Betjeman was more of a ‘townie’ as he attended Oxford University and lived in the Oxford area and sub-urbs for some time. Thomas probably did not get the chance to go to university or learn much about city life, so his poetry is centred around things that he understands and knows best, like religion. Although ‘Slough’ is not focused on anything particularly biblical, it does contain some slight bible parallels. The idea of the bombs falling on Slough and wiping it out is similar to the story of Noah’s ark, when God decided to give the earth a ‘clean sweep’ and start again.
This was done to put all the mistakes of man in the past. The same idea occurs in ‘Slough’, to clear the world of “that rich man with double chin” and make a fresh start, but to spare the hand working, poor clerks.
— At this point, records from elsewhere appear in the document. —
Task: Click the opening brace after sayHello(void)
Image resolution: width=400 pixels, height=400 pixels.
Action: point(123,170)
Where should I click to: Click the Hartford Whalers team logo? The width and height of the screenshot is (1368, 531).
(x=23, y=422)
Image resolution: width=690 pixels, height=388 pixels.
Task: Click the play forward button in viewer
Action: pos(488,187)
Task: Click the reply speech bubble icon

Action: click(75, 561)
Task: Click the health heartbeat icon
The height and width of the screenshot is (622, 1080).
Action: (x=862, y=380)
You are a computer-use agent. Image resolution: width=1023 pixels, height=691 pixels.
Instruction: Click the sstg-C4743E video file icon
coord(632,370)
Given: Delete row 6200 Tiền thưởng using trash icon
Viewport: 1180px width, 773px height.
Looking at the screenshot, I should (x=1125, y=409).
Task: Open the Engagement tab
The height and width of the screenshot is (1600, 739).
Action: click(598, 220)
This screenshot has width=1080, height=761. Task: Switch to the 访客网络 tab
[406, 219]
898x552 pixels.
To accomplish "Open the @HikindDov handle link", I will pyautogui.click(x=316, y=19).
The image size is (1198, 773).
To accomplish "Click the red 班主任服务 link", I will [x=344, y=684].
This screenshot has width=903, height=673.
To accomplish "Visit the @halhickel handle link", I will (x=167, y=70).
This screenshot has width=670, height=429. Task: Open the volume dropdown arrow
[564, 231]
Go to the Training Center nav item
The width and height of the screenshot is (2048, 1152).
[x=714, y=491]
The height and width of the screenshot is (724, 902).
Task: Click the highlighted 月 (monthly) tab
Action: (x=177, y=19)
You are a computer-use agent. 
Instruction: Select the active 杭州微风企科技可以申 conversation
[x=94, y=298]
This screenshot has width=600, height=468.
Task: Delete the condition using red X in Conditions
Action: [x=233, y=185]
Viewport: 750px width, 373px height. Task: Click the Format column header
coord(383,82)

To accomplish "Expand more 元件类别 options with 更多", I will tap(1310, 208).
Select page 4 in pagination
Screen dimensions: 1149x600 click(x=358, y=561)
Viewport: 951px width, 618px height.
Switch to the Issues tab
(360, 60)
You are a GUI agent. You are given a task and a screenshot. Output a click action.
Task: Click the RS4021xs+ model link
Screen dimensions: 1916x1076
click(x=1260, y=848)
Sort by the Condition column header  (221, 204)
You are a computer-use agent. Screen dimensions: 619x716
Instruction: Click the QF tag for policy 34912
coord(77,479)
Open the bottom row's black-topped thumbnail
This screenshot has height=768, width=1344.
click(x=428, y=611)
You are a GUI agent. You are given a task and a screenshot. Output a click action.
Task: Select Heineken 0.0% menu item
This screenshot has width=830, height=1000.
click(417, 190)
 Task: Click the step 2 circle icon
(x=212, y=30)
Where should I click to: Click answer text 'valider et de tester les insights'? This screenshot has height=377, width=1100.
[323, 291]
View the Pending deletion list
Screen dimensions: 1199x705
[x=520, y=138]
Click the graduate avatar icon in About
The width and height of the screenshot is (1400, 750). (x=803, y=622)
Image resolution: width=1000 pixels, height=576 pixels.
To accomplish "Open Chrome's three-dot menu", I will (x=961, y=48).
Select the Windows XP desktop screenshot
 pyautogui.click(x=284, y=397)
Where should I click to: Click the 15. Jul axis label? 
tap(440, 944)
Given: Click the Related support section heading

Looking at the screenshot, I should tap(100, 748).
The clerks represent Noah and his animals, which were taken on the ark and saved from God’s ‘ex-o-sketch remake of the world’. Interestingly, ‘Slough’ and ‘Soil’ both have similarities to George Orwell’s novel ‘Nineteen eighty-four’, in the way that a sense of entrapment, or the knowledge of a higher being is present.
This is just like the atmosphere in Nineteen eighty-four, being unable to escape the eyes of Big Brother and The Thought Police. In ‘Soil’ there is a definite awareness of a higher being above the worker, “This his world, the hedge defines… only the sky is boundless, and he never looks up… ” He is enclosed and contained by his boundaries (hedges) and can be viewed only by that above him. Overall the poems are of a completely different sort, style and address different issues. The authors write in their own individual ways and use words in contrasting ways for their desired affect.
This is expected as the authors have completely divergent backgrounds and education, and no two poems can ever be the same. However, it is interesting to see the different approaches the authors take to create the environment of their poems, like the sense of entrapment found in both ‘Soil’ and ‘Slough’, with actual material boundaries (‘Soil’) and verse structure and repetition (‘Slough’). Although the authors may share similar opinions and may share the same morals and messages, the poems by Thomas and Betjeman are understandably more different than alike in the ways of structure, style and content.